Sauveterre-de-Bearn : le pont de la legende

Chemins de fer du midi. Sauveterre de Béarn : le gave d'Oloron ; H. G. (auteur) ; Lucien Serre et Cie (imprimeur, Paris) , vers 1920 ; Estampe (affiche, lithographie couleur, 99 x 62 cm, entoilée 105 x 68 cm) ; MIAL Sauveterre-de-Béarn : Vue du Pont fortifié ; Photographie en couleurs ; Collection privée (Cécile Dufau). Sauveterre-de-Béarn  : Vue pittoresque du Vieux Pont ; G. Pondarré et fils (éditeur, Orthez), Pierre Tauzin, succ. ; Carte postale ; Collection privée.
Les Pyrénées Illustrées : Sauveterre-de-Béarn. - Vue panoramique sur le Gave, prise du Café de la Terrasse ; Royer & Cie (imprimeur, Paris) ; Carte postale ; Collection privée (Cécile Dufau).

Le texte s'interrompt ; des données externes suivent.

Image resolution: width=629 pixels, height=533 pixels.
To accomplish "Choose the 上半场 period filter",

Sauveterre (Basses-Pyrénées) : Le vieux Pont, vue prise de l'Ile ; Neurdein (Paris) ; Carte postale ;  Collection privée. Sauveterre-de-Béarn  : Le Vieux Pont ; G. Pondarré et fils (éditeur, Orthez), Pierre Tauzin, succ. ; Carte postale ; Collection privée.
Sauveterre-de-Béarn : Vue du Pont fortifié ; Photographie en couleurs ; Collection privée (Cécile Dufau).

 

Remontant au Moyen Age, ce pont fortifié était un rempart défensif pour le vicomté de Béarn. Construit à l'origine en bois, il fut fortifié en pierre et accompagné d'un pont-levis. De nos jours, il est appelé le pont de la Légende.

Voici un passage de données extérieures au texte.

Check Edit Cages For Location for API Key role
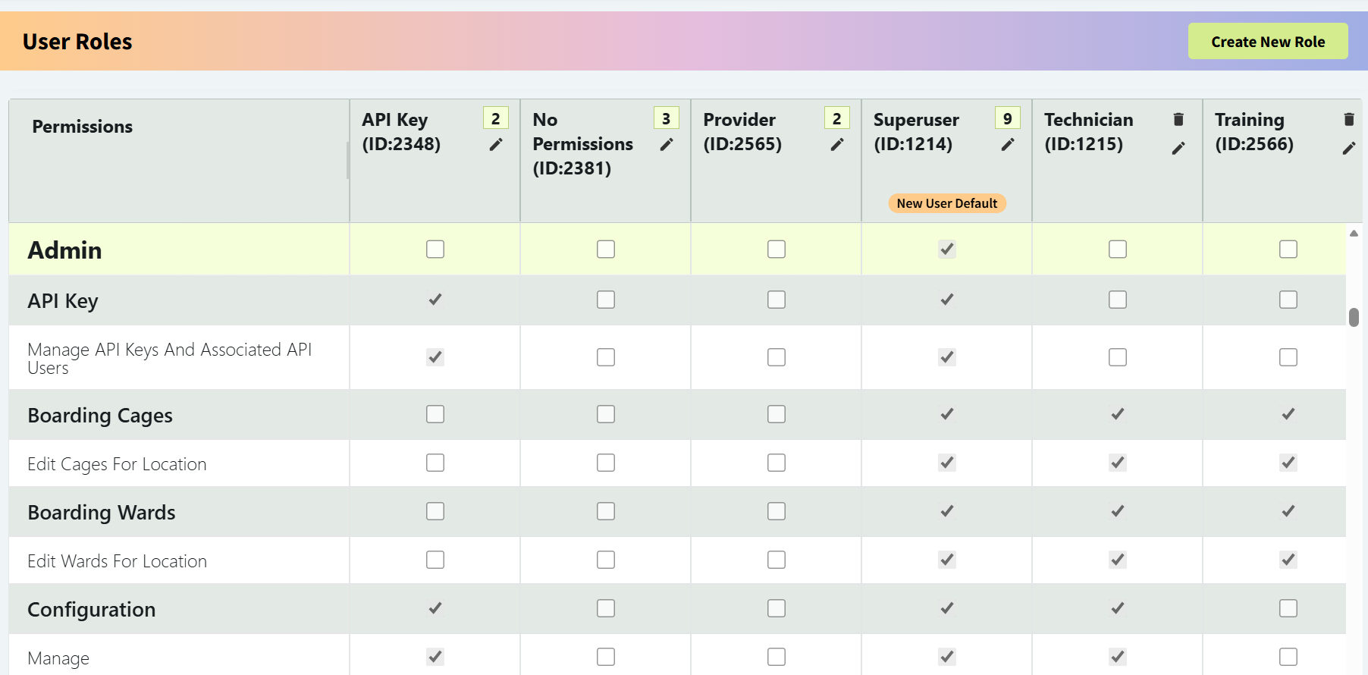(435, 463)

Cette appellation est due à une légende qui remonte au XIIe siècle. En effet, c'est à cette période que se produisit le miracle de Sancie, souveraine du Béarn, qui subit dans le Gave d'Oloron « le Jugement de Dieu par l'eau ». En 1170, Sancie, vicomtesse du Béarn, séjourne dans le château de Sauveterre de Béarn. Son époux, Gaston V, est envoyé en Espagne lors d'une croisade pour lutter contre les Maures. La vicomtesse attend un heureux événement et toute la vallée s'en réjouit. Elle met au monde l'enfant, bien que difforme. Ce dernier ne survivra pas et s'éteint au moment même où l'on apprend le décès de Gaston V en Espagne. La mort du nouveau-né suscite une vive émotion parmi les habitants du vicomté. Néanmoins, les suspicions vont bon train. En effet, des rumeurs accusent Sancie de pratiquer la sorcellerie. On demande au Roi de Navarre de se déplacer. Celui-ci, devant les accusations, décide de soumettre Sancie, sa propre sœur, au « Jugement de Dieu ». Elle est jetée du haut du pont dans les eaux glacées du gave. Avalée par les flots, elle échoue sur une plage, inconsciente mais bien vivante. La nouvelle se propage et tout le monde clame que si elle est vivante, c'est qu'elle est innocente. Reconduite devant l'évêque, il lui accorde la bénédiction. Jusqu'à la fin de son règne, Sancie sera aimée et vénérée par tous les habitants.